The art of listening to engage and empower
November 20, 2017 • 1 minute, 35 seconds to read
Have you ever wondered why some people are better communicators than others? I have an idea that I believe explains this phenomenon.
Some people are listeners. Some people are talkers. Some people know how to balance both to achieve their desired outcome.
In the world of organizing, the latter is the most important. Knowing when to hold your input and comments and just hear someone out is a challenge. We’re nurses. We want to fix problems. When someone comes to us with an issue, we naturally and instinctively want to make it better for them. There’s the rub. In organizing, the idea is not to solve a problem for someone. The idea is to engage them in working to solve their own problems through collective action.
The question then becomes, how do you have a conversation that empowers the nurse to use their critical thinking skills and passion for the profession to come up with their own solution?

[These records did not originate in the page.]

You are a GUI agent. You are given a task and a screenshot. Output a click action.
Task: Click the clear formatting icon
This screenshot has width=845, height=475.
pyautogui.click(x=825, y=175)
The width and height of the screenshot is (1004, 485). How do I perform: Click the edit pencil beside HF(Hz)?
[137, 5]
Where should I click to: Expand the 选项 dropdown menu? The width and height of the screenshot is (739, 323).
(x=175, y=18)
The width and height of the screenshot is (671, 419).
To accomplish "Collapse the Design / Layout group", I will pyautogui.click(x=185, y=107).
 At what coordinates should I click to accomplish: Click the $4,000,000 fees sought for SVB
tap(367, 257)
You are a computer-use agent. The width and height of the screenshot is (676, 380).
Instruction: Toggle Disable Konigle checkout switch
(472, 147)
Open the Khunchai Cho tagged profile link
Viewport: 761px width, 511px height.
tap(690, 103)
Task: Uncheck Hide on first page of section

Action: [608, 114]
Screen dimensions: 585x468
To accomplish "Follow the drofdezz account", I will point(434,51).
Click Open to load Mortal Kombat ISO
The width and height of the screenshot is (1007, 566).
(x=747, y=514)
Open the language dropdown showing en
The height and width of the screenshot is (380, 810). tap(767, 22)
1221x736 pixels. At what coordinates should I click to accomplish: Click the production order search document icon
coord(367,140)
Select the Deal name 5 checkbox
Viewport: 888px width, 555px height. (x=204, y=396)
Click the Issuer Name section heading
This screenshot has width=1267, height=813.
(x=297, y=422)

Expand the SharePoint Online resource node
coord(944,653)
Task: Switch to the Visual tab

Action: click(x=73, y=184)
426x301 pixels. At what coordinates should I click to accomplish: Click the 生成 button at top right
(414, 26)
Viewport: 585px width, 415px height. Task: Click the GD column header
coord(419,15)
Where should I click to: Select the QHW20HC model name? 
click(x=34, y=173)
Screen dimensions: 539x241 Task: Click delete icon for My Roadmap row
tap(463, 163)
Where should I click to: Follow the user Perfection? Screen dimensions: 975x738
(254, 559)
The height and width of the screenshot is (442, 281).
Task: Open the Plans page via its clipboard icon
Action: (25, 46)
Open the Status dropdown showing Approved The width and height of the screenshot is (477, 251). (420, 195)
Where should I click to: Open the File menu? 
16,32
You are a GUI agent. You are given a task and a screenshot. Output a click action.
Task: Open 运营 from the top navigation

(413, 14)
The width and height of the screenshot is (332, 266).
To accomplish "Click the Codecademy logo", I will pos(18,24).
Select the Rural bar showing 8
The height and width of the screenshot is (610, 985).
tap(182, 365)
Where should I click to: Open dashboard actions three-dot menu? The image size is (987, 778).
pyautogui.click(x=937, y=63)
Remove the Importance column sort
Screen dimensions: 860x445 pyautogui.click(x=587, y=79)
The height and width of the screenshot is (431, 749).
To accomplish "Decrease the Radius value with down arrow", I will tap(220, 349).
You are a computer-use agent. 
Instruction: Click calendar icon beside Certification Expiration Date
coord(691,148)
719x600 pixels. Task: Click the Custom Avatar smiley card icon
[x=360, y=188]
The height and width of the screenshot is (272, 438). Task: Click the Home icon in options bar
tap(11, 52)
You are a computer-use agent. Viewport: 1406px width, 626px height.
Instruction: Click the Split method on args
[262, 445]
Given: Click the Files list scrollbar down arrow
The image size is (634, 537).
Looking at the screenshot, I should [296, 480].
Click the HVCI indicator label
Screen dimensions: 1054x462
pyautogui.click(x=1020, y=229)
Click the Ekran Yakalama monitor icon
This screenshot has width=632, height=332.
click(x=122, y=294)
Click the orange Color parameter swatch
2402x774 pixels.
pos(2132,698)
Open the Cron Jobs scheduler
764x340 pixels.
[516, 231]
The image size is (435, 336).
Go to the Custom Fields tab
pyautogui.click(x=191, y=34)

It’s called an organizing conversation, and it’s pure magic when you use it well.
What exactly is an organizing conversation? The first thing to understand is that it’s 80 percent listening, so you’re not actually doing a lot of back-and-forth conversing. Next, you go into the conversation with a plan to get to a particular outcome: You want to engage the nurse in using the tools in their contract or shared governance process to map out their own plan to achieve their goal.
There is no absolute right or wrong way to have these conversations. What you’re trying to do is find out what the issue is, determine how it got that way, identify what would be better, and figure out how to get there. It is also good to brace a nurse for potential push back from leadership on their ideas so the nurse goes in with eyes wide open.
The final key element to an organizing conversation is to have an “ask.” An ask is confirmation that a nurse will commit to working on the solution. Sometimes, it’s as simple as coming up with a plan or having another conversation with you so they continue to pursue their goal. Other times, your ask may be committing to talk to other people to recruit them to join in their efforts to make a change collectively.
As any good organizer does, I have an ask for you. Two actually. Will you commit to talking to your colleagues about your working conditions and issues impacting the profession? Then ask yourself, “What am I prepared to do about it?”